しかし、法医学ではなかなかそういう機会はありません。。

かつて震災が起こった時も、その地域の医師会の先生方を中心に、その際に要請を受けた法医学者が逐次出動し、検案業務を支えるといった感じで、

「かねてから訓練していた成果を今!」のような印象ではありませんでした。

さて、では事前にイメージするなら、どんなことが想定できるのでしょうか?

多くの電子機器を使う臨床現場とは違い、法医学は割とアナログで済むことも多いかも知れません。

検案は試料採取のための道具さえあれば、あとは最悪“身ひとつ”でいけます。

死後画像を取ろうと思えば、イメージング機器とその電源が必要ですかね。

解剖も基本的にアナログで何とかできそうです。

ストライカー(骨を断つ機器)も、それがなければ重労働にはなりますが、手作業で骨を切ることも不可能ではありません。

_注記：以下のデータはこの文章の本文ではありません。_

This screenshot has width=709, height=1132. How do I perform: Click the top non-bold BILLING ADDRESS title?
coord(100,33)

あとは解剖する場所さえ確保できればなんとかなりそうですね。

ただし、唯一私が困ると思ったのが、、、“保冷装置”です。

死後ご遺体はどんどん腐敗してしまうので、それを食い止めるために、ご遺体を涼しい場所に保管しておく必要があります。

また採取したサンプルについても、物によっては冷蔵ないし冷凍保存する必要があります。

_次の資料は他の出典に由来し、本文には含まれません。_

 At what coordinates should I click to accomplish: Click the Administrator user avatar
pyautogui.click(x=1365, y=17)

平時では、電気駆動のモルグやサンプル保冷庫を使用しています。

それも地震で電気がストップしてしまったら使用することはできません。。

冬だったらまだいいですが、夏はかなりの影響を受けてしまいそう…。

サンプルは小型なんでなんとかなりそうですが、ご遺体は比較的大型の設備が必要になりますし、、、

そうなってくると、アナログ式な“ドライアイス”などを使うことになるのでしょうか。

「そもそも災害時にそんなドライアイスなんて大量に手に入るのかな?」とか、

「最近ニュースになった、CO2中毒の問題も気をつけなければならないな」なんて思ったりもします。

もしかすると、↓みたいな冷蔵車が活用されたりもするかも知れません。

災害時はどうしても“身元特定”が最優先になってしまいますが、

それでも災害時でもより正確に“死因究明”しようと思えば、時間との勝負になってきます。

そのためには、法医学者自身が事前にイメージして、有事にフットワーク軽く動けるようにしておくことと、

必要になりそうなものをリストアップしておくことはすごく重要だと思います。

この先いつか来る南海トラフや首都直下型地震に備えるためにも、我々法医学者もそういった心積もりは必要だと思いますッ!!